Task item: Scan the records below. List lines holding "menuitem".

● ● ● ● ●

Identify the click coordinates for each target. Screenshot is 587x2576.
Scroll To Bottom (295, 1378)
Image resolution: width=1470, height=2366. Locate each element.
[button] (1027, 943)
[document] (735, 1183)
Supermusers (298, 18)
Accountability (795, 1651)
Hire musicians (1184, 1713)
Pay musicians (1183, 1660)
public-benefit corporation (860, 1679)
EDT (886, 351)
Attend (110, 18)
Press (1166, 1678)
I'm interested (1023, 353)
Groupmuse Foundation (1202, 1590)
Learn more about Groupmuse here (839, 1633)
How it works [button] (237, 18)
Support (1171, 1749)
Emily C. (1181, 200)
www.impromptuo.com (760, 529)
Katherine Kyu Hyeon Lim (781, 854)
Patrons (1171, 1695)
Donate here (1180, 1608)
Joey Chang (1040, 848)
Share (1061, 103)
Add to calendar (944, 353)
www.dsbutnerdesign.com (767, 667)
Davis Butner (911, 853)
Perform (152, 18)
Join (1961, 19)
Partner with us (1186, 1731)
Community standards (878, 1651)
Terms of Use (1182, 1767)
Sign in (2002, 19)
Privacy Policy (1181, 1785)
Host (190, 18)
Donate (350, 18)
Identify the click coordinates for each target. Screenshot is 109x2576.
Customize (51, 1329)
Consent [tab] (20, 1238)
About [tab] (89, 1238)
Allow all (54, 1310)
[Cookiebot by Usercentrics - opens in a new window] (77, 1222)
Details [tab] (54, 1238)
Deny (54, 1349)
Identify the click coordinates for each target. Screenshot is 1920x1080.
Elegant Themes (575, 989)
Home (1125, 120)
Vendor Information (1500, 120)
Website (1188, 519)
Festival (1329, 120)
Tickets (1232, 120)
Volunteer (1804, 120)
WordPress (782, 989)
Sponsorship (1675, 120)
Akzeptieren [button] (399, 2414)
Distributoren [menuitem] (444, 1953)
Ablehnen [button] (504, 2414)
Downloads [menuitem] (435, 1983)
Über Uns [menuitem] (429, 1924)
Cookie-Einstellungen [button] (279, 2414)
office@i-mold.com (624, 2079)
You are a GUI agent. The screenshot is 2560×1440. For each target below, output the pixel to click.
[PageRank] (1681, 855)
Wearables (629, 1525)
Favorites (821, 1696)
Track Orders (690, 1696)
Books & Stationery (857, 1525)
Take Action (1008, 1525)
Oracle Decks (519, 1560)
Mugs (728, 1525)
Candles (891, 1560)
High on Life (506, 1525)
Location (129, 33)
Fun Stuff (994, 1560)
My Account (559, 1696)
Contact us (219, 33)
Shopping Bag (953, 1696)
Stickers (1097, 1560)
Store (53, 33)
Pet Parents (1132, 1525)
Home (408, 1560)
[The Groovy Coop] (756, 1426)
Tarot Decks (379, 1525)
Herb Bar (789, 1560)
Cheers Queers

● ● ● ● ●

Response:
Distributoren [menuitem] (444, 1953)
Downloads [menuitem] (435, 1983)
Über Uns [menuitem] (429, 1924)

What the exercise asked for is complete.